What this task involves —
Quote exactly, and only, the lines of the material below from the line with "100+Mood Off Status in Hindi (470, 1328)" through the line with "Birthday Wishes (559, 105)".

### Data section

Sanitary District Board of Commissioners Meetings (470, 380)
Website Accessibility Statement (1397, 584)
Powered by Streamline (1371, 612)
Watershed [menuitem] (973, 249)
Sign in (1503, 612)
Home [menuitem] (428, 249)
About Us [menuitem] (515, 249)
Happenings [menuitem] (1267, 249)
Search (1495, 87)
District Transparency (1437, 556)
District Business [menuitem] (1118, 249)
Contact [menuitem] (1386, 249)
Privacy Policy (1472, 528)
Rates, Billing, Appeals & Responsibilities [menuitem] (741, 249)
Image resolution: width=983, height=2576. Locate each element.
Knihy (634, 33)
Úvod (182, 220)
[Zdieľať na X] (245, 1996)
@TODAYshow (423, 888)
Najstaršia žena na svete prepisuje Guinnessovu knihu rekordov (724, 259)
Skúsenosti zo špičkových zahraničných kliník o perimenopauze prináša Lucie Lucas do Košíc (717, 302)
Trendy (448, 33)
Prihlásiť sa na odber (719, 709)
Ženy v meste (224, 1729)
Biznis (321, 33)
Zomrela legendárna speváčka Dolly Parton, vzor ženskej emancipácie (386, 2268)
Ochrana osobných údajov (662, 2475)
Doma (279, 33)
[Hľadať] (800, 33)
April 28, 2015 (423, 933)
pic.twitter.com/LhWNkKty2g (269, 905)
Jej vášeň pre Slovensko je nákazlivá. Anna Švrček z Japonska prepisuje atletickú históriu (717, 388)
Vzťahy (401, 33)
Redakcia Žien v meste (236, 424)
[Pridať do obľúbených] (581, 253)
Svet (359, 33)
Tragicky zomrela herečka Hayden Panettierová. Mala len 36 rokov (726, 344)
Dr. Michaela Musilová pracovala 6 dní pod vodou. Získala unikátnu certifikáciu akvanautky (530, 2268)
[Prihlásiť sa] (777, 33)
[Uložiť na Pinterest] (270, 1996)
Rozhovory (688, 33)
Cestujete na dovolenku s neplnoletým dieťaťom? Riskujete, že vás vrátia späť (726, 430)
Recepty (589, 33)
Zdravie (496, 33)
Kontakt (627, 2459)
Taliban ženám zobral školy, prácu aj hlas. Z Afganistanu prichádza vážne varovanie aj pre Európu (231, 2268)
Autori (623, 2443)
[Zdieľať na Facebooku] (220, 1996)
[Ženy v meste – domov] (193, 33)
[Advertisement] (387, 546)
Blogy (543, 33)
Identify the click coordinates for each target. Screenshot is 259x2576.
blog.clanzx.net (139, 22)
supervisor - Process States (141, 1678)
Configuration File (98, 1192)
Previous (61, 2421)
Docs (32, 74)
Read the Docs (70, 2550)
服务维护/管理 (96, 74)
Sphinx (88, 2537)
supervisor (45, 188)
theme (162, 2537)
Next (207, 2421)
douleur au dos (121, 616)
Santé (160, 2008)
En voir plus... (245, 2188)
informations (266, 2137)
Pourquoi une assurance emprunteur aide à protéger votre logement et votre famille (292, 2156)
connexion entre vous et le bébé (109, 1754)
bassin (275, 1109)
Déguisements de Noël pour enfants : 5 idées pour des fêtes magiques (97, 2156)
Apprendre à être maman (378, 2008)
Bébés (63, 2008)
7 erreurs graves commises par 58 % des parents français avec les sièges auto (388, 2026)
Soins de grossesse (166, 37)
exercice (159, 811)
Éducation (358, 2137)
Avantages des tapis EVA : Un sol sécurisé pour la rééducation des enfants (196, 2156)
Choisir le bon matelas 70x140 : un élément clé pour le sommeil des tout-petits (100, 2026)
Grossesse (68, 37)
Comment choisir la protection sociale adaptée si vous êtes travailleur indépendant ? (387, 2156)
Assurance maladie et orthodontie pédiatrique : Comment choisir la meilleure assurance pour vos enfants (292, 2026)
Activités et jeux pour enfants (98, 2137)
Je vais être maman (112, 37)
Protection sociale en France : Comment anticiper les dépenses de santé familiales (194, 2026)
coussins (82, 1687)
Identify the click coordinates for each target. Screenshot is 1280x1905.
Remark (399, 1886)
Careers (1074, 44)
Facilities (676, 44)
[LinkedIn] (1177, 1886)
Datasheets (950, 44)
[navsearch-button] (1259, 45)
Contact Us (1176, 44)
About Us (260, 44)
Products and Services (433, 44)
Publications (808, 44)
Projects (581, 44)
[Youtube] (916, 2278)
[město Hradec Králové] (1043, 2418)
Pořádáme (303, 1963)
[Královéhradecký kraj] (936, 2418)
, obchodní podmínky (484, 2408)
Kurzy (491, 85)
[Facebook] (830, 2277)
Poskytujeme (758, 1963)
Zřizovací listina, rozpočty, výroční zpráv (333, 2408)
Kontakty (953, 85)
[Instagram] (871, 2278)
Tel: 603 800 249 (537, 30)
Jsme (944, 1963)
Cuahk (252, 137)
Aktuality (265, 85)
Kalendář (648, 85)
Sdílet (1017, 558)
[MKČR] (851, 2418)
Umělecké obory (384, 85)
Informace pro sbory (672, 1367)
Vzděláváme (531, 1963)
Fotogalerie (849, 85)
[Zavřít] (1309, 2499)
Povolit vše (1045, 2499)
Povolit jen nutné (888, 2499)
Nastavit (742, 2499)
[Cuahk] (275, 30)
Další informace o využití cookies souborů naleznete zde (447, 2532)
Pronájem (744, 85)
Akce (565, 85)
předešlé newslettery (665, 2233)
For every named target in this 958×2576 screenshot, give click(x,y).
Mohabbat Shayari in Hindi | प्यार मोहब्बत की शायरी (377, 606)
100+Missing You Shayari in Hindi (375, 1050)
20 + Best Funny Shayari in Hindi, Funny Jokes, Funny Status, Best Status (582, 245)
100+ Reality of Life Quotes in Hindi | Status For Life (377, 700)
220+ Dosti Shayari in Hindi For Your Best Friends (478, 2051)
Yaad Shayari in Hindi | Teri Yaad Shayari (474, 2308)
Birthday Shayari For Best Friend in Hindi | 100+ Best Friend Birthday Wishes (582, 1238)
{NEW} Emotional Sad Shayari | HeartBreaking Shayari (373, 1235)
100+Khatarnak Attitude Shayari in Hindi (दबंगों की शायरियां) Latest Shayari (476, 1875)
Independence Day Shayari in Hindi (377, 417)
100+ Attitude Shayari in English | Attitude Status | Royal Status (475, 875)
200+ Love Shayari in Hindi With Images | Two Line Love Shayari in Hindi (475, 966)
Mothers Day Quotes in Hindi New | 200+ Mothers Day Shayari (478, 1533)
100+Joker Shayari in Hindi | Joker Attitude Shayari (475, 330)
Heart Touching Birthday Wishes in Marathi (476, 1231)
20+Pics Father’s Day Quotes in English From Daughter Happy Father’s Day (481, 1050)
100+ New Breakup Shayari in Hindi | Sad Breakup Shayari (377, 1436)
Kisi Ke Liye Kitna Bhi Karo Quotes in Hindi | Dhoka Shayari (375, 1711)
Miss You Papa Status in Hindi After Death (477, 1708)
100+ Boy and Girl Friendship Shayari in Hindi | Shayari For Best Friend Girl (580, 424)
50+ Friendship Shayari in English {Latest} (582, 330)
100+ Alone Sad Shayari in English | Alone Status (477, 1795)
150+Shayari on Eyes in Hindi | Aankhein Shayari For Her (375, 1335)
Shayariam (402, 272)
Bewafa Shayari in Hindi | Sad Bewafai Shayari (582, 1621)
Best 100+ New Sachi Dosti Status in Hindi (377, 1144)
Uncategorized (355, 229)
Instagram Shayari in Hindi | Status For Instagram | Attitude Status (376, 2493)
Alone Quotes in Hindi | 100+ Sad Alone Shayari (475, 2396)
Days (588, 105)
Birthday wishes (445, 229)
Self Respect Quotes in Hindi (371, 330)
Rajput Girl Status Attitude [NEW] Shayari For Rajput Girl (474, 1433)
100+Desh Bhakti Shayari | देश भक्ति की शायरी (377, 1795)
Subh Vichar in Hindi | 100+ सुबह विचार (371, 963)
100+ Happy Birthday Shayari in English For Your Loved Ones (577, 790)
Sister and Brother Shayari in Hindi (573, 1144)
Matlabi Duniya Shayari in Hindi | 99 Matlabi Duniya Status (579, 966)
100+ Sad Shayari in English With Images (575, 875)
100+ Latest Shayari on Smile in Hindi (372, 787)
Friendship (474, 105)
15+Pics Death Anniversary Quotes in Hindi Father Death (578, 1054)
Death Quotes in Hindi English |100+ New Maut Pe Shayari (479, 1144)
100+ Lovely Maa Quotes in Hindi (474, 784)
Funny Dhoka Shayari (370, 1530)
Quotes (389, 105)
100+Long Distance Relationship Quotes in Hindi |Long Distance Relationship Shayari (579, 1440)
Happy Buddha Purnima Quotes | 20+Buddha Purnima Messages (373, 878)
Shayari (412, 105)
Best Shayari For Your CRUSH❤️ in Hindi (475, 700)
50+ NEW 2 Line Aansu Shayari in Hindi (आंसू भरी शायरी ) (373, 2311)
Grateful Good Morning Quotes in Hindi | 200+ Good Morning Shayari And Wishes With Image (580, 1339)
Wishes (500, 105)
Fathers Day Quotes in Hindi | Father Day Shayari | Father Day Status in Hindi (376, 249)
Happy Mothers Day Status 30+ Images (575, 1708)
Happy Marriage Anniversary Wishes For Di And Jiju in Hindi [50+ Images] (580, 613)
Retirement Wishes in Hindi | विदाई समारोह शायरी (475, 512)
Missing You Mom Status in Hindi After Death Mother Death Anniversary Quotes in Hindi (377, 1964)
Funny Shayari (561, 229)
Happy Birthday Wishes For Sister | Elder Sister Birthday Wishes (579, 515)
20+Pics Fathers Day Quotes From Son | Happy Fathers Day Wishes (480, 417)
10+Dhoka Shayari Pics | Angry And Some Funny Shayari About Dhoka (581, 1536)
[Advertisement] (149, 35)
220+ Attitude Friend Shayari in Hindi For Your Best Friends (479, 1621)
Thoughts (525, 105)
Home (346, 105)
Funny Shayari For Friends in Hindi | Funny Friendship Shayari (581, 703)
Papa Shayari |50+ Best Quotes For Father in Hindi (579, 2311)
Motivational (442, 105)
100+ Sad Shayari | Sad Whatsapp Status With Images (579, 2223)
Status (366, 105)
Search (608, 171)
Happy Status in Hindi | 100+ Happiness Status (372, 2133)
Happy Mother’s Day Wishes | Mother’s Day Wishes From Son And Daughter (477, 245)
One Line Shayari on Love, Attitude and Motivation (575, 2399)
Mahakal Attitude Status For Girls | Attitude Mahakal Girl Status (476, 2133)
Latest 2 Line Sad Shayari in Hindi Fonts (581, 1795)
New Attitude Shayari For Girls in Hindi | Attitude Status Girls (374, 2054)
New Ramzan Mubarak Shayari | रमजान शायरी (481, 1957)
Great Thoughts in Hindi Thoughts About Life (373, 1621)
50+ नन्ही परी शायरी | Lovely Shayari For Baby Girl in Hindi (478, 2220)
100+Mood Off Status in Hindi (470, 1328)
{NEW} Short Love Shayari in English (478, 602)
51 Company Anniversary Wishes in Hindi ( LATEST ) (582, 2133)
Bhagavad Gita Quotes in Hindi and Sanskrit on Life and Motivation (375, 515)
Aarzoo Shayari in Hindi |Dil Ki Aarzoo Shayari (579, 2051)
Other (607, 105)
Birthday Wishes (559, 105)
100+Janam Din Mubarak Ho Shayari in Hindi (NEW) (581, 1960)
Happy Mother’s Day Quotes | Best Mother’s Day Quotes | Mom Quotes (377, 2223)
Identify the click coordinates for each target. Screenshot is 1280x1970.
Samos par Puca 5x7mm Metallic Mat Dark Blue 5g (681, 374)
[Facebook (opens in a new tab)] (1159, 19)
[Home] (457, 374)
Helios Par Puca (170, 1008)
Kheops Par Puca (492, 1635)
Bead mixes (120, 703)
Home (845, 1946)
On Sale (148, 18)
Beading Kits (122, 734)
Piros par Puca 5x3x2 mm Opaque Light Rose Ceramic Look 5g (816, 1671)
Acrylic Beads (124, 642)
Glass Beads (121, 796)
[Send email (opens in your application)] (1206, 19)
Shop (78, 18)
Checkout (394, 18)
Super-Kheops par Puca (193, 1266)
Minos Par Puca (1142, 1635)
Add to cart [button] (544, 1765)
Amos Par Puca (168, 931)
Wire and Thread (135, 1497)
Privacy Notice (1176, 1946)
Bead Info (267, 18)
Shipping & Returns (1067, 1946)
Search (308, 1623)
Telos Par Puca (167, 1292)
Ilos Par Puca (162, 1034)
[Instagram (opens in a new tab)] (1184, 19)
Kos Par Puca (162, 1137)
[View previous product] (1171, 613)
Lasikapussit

######

Output for this exercise —
100+Mood Off Status in Hindi (470, 1328)
{NEW} Short Love Shayari in English (478, 602)
51 Company Anniversary Wishes in Hindi ( LATEST ) (582, 2133)
Bhagavad Gita Quotes in Hindi and Sanskrit on Life and Motivation (375, 515)
Aarzoo Shayari in Hindi |Dil Ki Aarzoo Shayari (579, 2051)
Other (607, 105)
Birthday Wishes (559, 105)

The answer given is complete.